▶ _Task requirements_:
(a) In the passage on depression, how long must an episode of depression last to meet the DSM-IV criteria for major depressive disorder?
(b) Copy the passage on depression word for word, from "- You are so" up to and including "or not done.".
━━━━━ Provided passage
By Lisa Aranas, MA, JD, LCPC
Am I just sad, down, feeling blue or am I depressed? And what does it mean when I hear that someone is suffering from depression, anyway?
If we haven’t already, at some time in our lives we will experience some event that will cause us to feel down or sad. The death of a pet, a loved one, the end of a relationship, saying goodbye to close friends/family, and a cancer diagnosis are just a few common circumstances that people face. It would be normal to feel down, sad, blah, even depressed, in these situations. Many people are able to manage these feelings, but some have such difficulty that it begins to affect daily living. One may then enter into the realm of “clinical depression.” According to the DSM-IV, the diagnostic manual from the American Psychiatric Association, you have MAJOR DEPRESSIVE DISORDER if:
- You have an episode of depression lasting at least two weeks with at least five of the following symptoms:
- You are depressed, sad, blue, prone to tears.
- You have lost interest or pleasure in things you previously enjoyed.
- Your appetite is much less or much greater than usual and you have lost or gained weight.
- You have a lot of trouble sleeping or sleep too much.
- You are so agitated, restless, or sluggish that others have begun to notice.
- You are tired and have no energy.
- You feel worthless or excessively guilty about things you have done or not done.
- You have trouble concentrating, thinking clearly or making decisions.
- You feel you would be better off dead or have thoughts about killing yourself.
- These symptoms are severe enough to upset your daily routine, seriously impair your work or interfere with your relationships.
- The depression does not have a specific cause like alcohol, drugs, medication side effect or physical illness.
- Your depression is not just a normal reaction to the death of a loved one.
━━━━━━━━━━
━━━━━ Recorded data
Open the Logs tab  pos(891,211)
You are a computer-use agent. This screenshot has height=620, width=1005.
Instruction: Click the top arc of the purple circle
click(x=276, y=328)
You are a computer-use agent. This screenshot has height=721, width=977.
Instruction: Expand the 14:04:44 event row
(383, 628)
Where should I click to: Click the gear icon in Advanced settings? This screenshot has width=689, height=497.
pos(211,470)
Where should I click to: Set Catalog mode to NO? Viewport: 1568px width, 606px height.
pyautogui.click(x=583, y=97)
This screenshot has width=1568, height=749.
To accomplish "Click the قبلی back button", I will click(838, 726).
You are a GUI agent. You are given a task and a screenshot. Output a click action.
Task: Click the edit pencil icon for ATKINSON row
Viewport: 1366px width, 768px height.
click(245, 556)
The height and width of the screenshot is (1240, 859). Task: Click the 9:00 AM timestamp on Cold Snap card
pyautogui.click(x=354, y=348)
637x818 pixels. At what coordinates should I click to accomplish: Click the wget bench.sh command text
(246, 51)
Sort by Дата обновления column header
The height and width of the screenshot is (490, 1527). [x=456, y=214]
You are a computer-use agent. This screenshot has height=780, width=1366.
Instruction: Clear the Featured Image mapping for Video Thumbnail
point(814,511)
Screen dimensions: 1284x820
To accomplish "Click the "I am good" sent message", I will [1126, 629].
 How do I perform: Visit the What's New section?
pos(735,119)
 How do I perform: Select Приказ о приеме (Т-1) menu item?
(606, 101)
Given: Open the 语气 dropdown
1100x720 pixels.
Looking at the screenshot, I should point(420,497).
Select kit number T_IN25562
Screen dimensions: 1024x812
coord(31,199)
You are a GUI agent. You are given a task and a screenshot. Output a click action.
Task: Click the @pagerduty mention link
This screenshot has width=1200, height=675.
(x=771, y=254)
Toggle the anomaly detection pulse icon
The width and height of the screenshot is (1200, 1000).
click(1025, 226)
━━━━━━━━━━
▶ _Problem solutions_:
(a) At least two weeks.

(b)
- You are so agitated, restless, or sluggish that others have begun to notice.
- You are tired and have no energy.
- You feel worthless or excessively guilty about things you have done or not done.